Farmaci 'Bio' necessari a 20% malati colite e morbo Crohn. L'esperto, costi elevati ma necessari

Gastroenterologia | | 10/03/2010 13:35

"Circa il 20% dei 100 mila italiani malati di colite ulcerosa e morbo di Crohn" avrà bisogno dei nuovi medicinali 'bio', secondo le prime linee guida su queste malattie infiammatorie croniche intestinali presentate oggi a Verona.
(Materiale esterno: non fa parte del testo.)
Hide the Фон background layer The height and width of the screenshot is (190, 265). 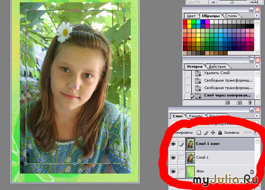click(x=173, y=172)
Lo spiega a margine dell'incontro Mario Cottone, ordinario di medicina interna all'università di Palermo. "L'alto costo dei farmaci biologici rappresenta un freno alla loro diffusione", se si pensa che "il costo di un trattamento è di circa 12 mila euro per paziente all'anno", riflette l'esperto. "Ma il problema è che non è stata fatta una valutazione reale del rapporto costo-efficacia: questi farmaci determinano infatti una minore incidenza di ospedalizzazione, di interventi chirurgici, di giorni di lavoro persi".

 

I medicinali biologici "incidono di fatto indirettamente sulla spesa sanitaria - precisa Cottone - ma fino a quando non avremo dati che lo dimostrano lo possiamo solo dedurre". Questi prodotti "saranno somministrati dagli specialisti degli ambulatori di gastroenterologia". Verranno utilizzati in particolari fasi di malattia e "solo quando il paziente è diventato resistente agli altri trattamenti. Nello specifico, le indicazioni sono relative a quei pazienti che hanno sviluppato dipendenza e resistenza da cortisone", puntualizza il medico.